Collected data:
----

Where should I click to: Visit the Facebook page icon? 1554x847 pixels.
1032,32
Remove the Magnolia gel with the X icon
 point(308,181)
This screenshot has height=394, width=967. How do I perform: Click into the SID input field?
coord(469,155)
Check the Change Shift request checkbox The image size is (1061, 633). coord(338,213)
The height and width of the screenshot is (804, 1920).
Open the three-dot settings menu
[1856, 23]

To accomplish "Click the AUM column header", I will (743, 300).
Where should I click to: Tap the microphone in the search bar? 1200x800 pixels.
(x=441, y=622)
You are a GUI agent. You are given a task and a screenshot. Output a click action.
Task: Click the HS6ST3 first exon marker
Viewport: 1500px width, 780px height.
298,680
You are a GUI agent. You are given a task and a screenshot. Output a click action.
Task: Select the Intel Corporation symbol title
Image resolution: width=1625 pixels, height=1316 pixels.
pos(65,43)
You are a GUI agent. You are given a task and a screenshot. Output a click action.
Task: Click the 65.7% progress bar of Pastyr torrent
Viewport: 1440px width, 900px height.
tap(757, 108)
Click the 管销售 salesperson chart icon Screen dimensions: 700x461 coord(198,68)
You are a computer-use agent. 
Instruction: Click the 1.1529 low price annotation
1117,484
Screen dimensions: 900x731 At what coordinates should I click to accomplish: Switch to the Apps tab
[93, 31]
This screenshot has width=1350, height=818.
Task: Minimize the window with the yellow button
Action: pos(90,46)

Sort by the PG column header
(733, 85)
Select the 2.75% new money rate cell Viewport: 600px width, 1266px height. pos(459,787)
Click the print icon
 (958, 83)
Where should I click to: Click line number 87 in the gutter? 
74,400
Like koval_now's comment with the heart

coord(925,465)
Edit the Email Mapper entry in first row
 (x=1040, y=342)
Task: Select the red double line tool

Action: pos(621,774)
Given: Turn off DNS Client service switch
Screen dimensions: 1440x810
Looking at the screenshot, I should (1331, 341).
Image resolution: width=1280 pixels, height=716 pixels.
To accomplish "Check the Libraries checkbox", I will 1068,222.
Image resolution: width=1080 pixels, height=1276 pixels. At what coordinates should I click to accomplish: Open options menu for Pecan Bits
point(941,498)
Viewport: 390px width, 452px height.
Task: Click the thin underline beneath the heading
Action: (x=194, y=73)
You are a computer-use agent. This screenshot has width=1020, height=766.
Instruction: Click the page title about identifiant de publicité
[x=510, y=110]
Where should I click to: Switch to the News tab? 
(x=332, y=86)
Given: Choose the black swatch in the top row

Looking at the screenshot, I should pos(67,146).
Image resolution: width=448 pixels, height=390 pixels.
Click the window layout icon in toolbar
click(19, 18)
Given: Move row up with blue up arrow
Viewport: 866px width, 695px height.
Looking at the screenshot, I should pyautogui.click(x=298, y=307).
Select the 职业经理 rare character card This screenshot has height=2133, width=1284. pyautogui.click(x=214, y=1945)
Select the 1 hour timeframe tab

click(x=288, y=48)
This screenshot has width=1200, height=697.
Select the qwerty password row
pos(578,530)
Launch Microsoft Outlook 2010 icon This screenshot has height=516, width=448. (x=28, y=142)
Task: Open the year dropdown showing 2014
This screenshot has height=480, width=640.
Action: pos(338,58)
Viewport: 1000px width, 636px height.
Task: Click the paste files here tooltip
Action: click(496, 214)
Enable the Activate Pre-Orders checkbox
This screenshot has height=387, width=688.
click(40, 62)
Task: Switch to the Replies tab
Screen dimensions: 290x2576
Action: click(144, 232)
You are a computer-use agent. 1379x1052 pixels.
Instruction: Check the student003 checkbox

----

TASK BRIEF:
The span to print begins at the line containing "Select the 1 hour timeframe tab" and ends at the final line of the entries; print it exactly and print nothing else.

TASK RESULT:
Select the 1 hour timeframe tab

click(x=288, y=48)
This screenshot has width=1200, height=697.
Select the qwerty password row
pos(578,530)
Launch Microsoft Outlook 2010 icon This screenshot has height=516, width=448. (x=28, y=142)
Task: Open the year dropdown showing 2014
This screenshot has height=480, width=640.
Action: pos(338,58)
Viewport: 1000px width, 636px height.
Task: Click the paste files here tooltip
Action: click(496, 214)
Enable the Activate Pre-Orders checkbox
This screenshot has height=387, width=688.
click(40, 62)
Task: Switch to the Replies tab
Screen dimensions: 290x2576
Action: click(144, 232)
You are a computer-use agent. 1379x1052 pixels.
Instruction: Check the student003 checkbox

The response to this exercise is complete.